Mathieu Khedimi

Personal information
- Born: 19 February 1964 Mediouna, Algeria
- Died: 31 December 2023 (aged 59) Saint-Estève, France

Playing information

Rugby union
Club
| Years | Team | Pld | T | G | FG | P |
| ????–82 | USA Perpignan |  |  |  |  |  |

Rugby league
- Position: Hooker
Club
| Years | Team | Pld | T | G | FG | P |
| 1982–97 | AS Saint-Estève |  |  |  |  |  |
Representative
| Years | Team | Pld | T | G | FG | P |
| 1987–94 | France | 9 | 1 | 0 | 0 | 4 |

Coaching information
Representative
| Years | Team | Gms | W | D | L | W% |
| 1997–?? | AS Saint-Estève |  |  |  |  |  |
- Source: As of 29 January 2021
- Relatives: Matthieu Khedimi (son)

= Mathieu Khedimi =

France international rugby league and union footballer (1964–2023)

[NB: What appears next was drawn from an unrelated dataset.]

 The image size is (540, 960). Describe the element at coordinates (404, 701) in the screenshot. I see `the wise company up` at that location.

Mathieu Khedimi (19 February 1964 – 31 December 2023) was a French rugby league coach and player. He played as hooker or lock forward. He played his entire career for AS Saint-Estève with which he won several titles. An author of the rugby league literature considered him as "long the soul of the club".

==Biography==
Khedimi was trained in rugby union in the ranks of USA Perpignan, reaching the Reichel Championship semi-final in 1982, under the guidance of the coach Louis Cros.

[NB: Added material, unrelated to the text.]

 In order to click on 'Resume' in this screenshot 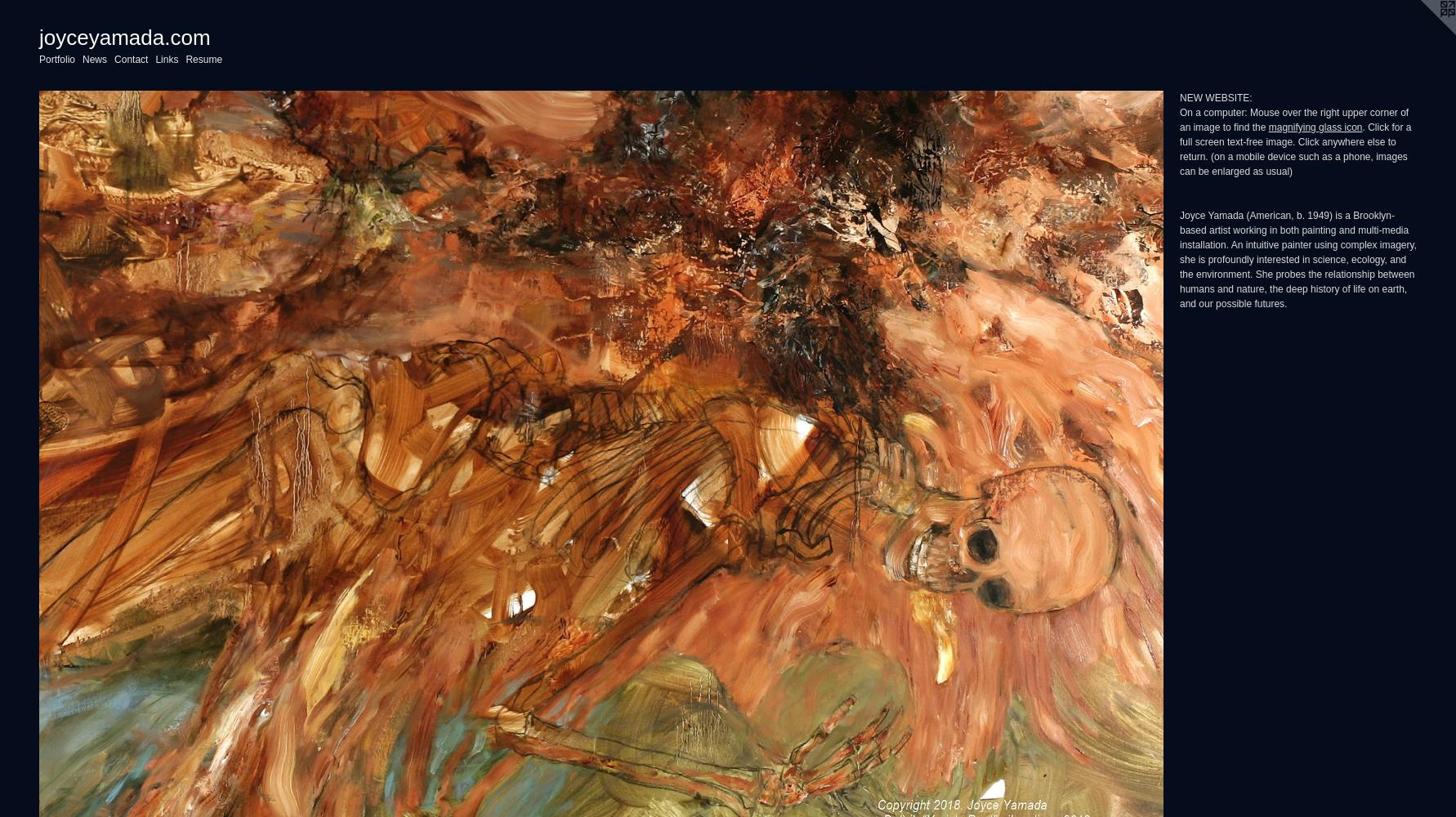, I will do `click(203, 59)`.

In rugby league, he was part of the great Saint-Estève team, collecting the titles of the French Championship and Lord Derby Cup in the 1980s and the 1990s.

==Career==
Finally, he earned 9 caps for France between 1987 and 1994, taking part at the 1985-1988, 1989-1992 and 1995 World Cups. He was also the coach of AS Saint-Estève in 1998, with a French Championship and Lord Derby Cup title.
Before his death, Khedimi was the French Rugby League Federation vice-president, along with Marc Palanques.

==Personal life==
Mathieu Khedimi was father of the rugby league players Matthieu Khedimi and Romain Khedimi, the former being a French international.

In his civil life, he owned an earthworks company, after being a municipal police officer.

Khedimi died on 31 December 2023, at the age of 59.

== Honours ==
=== Player ===
- Team Honours :
  - Winner of the French Championship : 1989, 1990, 1993 and 1997 (Saint-Estève).
  - Winner of the Lord Derby Cup : 1987, 1993, 1994 and 1995 (Saint-Estève).
  - Runner-up at the French Championship : 1992, 1995 and 1996 (Saint-Estève).
  - Runner-up at the Lord Derby Cup :1988 and 1990 (Saint-Estève).

=== Coach ===
- Team honours :
  - Winner of the French Championship : 1998 (Saint-Estève).
  - Winner of the Lord Derby Cup : 1998 (Saint-Estève).